§ WHAT THIS TASK INVOLVES:
Copy the lines from the one containing "You are a GUI" through the one containing "This screenshot has", replacing "screenshot" with "screen capture" and leaving everything else unchanged.

§ EXTRACTED INFORMATION:
-- Opening Marker --
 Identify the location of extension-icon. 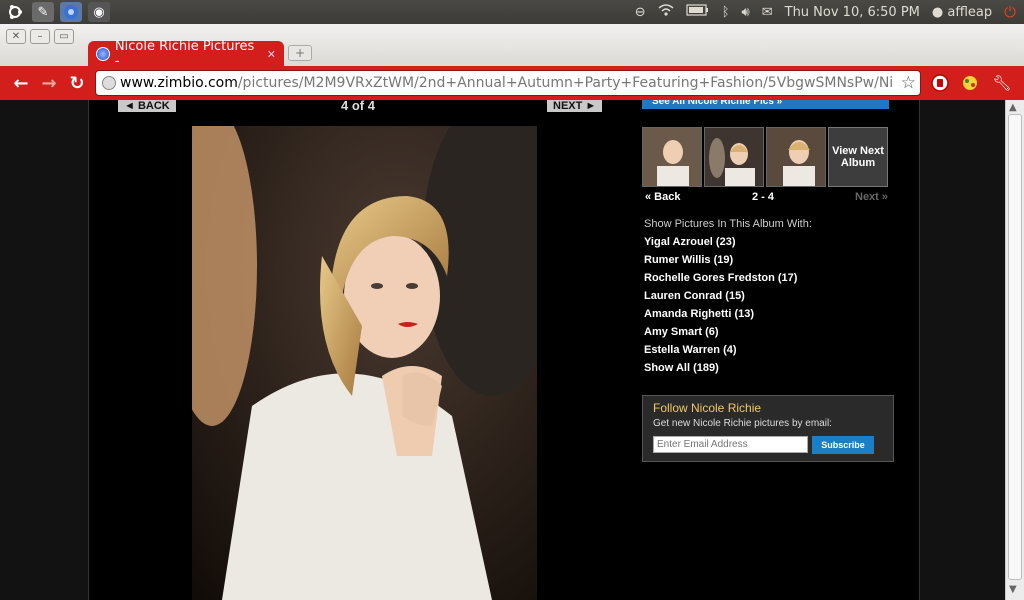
-- Closing Marker --
-- Opening Marker --
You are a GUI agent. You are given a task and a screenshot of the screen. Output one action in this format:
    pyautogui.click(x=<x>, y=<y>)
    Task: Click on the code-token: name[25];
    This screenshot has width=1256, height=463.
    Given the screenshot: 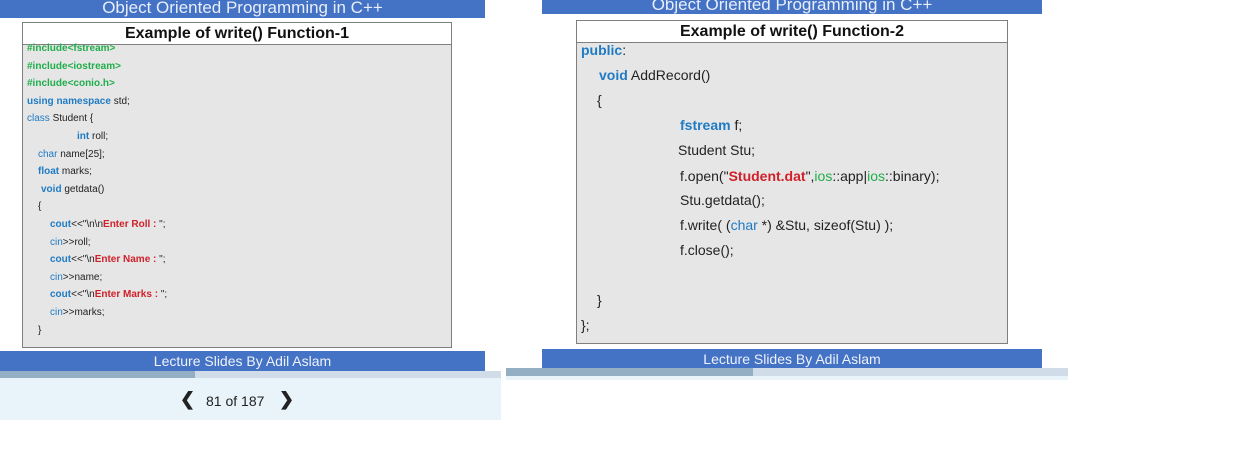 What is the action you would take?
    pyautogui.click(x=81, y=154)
-- Closing Marker --
§ RESPONSE TO THE EXERCISE:
You are a GUI agent. You are given a task and a screen capture of the screen. Output one action in this format:
    pyautogui.click(x=<x>, y=<y>)
    Task: Click on the code-token: name[25];
    This screen capture has width=1256, height=463.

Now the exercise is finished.